— WORK REQUIRED —
For the string "computer", state the number of lines in the data that contain it, and nothing else.

— PROVIDED DATA —
# # # #

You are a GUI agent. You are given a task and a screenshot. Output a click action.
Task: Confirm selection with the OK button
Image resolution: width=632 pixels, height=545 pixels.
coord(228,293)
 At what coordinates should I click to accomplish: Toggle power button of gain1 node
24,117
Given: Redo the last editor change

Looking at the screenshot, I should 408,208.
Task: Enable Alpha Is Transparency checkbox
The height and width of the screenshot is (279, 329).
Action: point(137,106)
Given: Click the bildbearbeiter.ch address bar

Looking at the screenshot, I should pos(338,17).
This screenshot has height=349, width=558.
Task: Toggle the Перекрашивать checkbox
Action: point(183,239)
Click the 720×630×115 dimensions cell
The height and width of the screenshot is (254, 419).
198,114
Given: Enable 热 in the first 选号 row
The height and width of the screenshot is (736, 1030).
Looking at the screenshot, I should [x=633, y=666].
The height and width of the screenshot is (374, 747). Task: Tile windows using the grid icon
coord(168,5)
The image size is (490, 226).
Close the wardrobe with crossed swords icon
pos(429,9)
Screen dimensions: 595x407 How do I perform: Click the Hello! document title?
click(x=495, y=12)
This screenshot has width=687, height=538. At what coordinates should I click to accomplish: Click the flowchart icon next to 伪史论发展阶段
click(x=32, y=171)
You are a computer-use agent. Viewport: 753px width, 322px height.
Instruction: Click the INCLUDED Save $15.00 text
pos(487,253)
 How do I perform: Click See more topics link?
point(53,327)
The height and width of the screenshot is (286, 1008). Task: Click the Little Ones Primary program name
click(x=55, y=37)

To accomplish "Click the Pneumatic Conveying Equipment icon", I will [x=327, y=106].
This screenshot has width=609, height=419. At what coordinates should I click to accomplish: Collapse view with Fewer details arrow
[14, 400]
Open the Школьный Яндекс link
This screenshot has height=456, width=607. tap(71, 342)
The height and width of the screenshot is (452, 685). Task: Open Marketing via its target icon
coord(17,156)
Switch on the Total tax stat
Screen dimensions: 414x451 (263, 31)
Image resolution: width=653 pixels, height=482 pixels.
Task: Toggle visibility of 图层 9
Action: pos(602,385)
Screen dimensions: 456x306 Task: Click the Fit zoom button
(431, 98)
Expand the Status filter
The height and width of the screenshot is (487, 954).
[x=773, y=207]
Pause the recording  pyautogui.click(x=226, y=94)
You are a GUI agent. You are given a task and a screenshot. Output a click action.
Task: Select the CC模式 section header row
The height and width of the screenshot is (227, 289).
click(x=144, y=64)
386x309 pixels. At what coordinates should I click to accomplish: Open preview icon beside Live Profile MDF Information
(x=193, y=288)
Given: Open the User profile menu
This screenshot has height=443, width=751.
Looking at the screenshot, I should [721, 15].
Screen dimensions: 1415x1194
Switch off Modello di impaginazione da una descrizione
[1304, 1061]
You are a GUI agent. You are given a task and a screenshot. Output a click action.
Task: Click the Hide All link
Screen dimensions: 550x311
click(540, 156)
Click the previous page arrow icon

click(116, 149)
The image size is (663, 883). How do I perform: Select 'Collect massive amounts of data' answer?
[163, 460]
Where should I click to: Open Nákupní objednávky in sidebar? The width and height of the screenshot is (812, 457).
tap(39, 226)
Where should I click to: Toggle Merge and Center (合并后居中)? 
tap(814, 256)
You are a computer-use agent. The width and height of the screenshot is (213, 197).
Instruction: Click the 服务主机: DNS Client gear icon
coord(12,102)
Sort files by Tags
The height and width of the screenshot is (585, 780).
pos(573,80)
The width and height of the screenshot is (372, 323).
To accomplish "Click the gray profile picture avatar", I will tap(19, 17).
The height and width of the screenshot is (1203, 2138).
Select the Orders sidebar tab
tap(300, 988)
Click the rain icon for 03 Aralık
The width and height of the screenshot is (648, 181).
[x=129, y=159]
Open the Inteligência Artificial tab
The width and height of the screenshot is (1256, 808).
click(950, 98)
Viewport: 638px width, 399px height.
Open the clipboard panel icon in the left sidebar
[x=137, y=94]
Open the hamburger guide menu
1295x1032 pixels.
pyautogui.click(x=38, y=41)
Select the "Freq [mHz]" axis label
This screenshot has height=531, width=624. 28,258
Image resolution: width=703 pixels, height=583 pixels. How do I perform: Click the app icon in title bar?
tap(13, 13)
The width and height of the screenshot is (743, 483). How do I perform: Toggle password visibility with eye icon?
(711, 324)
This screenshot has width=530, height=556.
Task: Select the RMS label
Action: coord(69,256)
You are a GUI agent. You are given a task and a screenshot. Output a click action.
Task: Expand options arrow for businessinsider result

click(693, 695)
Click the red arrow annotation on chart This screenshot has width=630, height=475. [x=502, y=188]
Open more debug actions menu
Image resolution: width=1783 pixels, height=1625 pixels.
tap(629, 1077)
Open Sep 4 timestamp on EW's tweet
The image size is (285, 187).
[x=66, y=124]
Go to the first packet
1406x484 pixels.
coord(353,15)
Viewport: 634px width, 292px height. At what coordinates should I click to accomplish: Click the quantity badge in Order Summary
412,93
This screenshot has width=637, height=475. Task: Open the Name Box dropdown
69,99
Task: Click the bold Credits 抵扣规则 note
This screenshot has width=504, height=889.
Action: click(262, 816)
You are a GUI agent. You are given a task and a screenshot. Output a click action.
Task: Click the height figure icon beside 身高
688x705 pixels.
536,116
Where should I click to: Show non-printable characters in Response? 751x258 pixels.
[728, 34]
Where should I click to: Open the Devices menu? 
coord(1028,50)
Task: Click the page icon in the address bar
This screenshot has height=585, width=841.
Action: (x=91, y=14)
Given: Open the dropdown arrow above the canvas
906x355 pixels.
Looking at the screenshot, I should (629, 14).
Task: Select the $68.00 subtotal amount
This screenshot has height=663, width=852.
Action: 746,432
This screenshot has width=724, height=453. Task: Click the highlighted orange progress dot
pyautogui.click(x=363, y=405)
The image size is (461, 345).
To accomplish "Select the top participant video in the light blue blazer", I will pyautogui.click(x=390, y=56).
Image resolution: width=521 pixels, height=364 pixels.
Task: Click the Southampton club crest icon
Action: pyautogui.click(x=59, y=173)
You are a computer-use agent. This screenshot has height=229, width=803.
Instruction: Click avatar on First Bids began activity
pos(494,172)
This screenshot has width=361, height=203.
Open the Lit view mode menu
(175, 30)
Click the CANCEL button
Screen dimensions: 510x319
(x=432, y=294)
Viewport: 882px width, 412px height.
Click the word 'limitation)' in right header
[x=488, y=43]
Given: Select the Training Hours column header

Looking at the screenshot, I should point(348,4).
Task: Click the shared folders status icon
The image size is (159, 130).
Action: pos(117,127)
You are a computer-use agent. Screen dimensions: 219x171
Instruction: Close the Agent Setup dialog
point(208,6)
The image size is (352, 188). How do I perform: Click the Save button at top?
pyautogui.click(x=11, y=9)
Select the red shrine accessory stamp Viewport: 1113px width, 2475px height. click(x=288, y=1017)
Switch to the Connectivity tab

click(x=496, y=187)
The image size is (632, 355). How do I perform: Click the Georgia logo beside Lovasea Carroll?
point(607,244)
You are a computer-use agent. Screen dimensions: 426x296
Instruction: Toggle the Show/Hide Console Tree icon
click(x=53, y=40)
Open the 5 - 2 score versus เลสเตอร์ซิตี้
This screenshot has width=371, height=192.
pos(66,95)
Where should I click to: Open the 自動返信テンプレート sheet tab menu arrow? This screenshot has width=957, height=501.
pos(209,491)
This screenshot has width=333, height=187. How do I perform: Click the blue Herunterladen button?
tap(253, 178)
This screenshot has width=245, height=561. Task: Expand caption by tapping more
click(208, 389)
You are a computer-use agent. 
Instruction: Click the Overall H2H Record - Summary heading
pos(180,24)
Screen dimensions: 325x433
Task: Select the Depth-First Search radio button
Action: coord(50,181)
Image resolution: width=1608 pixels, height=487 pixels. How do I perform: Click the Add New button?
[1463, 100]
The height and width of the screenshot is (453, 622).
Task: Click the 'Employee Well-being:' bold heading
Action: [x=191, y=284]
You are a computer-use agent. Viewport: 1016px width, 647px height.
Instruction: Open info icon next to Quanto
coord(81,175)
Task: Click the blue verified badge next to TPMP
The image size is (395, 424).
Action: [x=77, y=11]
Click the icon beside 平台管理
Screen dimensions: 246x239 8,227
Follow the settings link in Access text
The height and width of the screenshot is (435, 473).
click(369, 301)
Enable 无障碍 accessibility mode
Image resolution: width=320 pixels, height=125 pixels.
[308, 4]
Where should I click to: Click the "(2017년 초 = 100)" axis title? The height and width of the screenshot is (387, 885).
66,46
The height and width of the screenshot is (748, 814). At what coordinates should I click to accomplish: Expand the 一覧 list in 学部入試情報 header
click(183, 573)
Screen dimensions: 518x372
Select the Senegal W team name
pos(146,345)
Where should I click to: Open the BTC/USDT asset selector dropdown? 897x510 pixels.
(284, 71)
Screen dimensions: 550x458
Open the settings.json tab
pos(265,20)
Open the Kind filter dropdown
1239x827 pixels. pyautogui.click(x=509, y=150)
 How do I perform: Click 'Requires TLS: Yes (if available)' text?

# # # #

— THE ANSWER —
7